**RECORD SET**.
=== Begin Enclosure ===
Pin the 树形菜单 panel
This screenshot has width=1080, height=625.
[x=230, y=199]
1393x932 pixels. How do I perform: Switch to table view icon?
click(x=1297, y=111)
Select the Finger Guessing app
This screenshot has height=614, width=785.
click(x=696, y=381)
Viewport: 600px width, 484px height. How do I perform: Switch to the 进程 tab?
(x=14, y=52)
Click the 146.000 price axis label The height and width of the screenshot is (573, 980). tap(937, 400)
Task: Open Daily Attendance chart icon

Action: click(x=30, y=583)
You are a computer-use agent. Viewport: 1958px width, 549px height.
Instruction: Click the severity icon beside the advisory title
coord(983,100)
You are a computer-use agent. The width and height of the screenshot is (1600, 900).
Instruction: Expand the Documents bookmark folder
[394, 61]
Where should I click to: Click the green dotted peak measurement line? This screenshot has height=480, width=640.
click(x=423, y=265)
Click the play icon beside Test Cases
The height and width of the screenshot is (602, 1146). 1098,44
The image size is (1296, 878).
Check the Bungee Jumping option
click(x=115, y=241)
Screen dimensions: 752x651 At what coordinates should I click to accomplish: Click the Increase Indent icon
=== End Enclosure ===
**EXERCISE DESCRIPTION**. Which lines of the material contain the string "agent"? List each of them.

**THE COMPLETED TASK**.
You are a computer-use agent. Viewport: 1958px width, 549px height.
You are a computer-use agent. The width and height of the screenshot is (1600, 900).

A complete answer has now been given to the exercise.